Task: Skip the pictures and retype exactly the lines from the one holding "Where should I" through the end of the entries.

....

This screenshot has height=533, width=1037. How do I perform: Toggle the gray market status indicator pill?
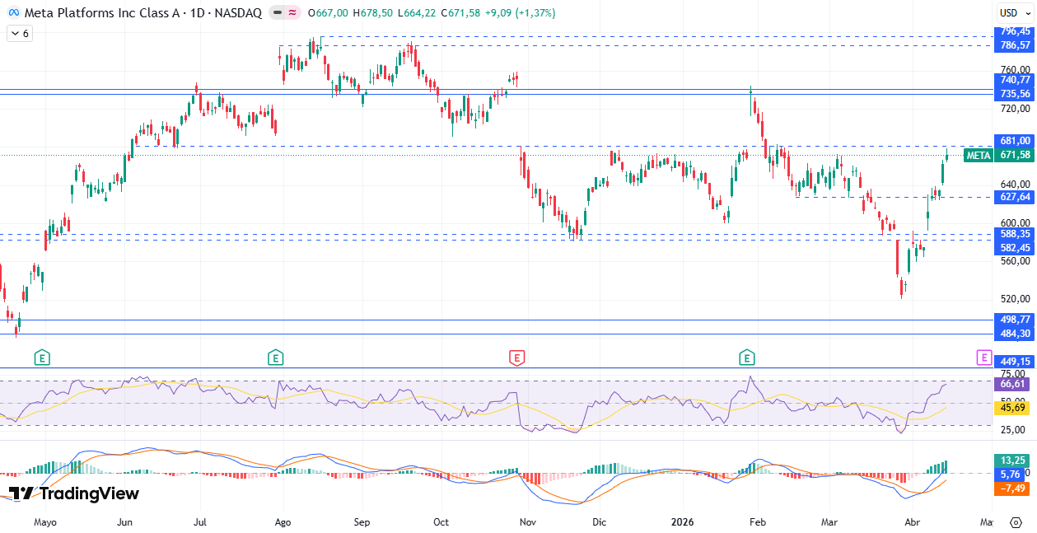click(x=276, y=13)
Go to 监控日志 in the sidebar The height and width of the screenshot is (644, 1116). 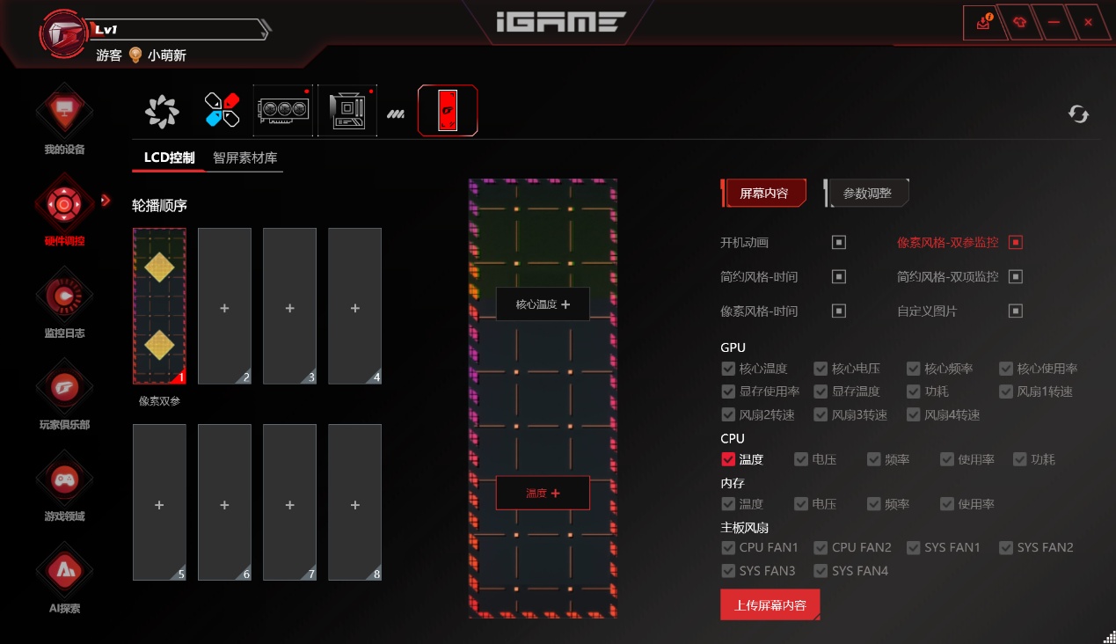coord(64,305)
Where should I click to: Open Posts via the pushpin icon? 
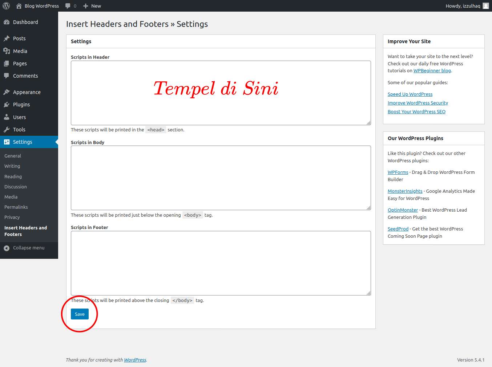click(7, 38)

....

Solved exercise:
Where should I click to: Open Posts via the pushpin icon? 
click(7, 38)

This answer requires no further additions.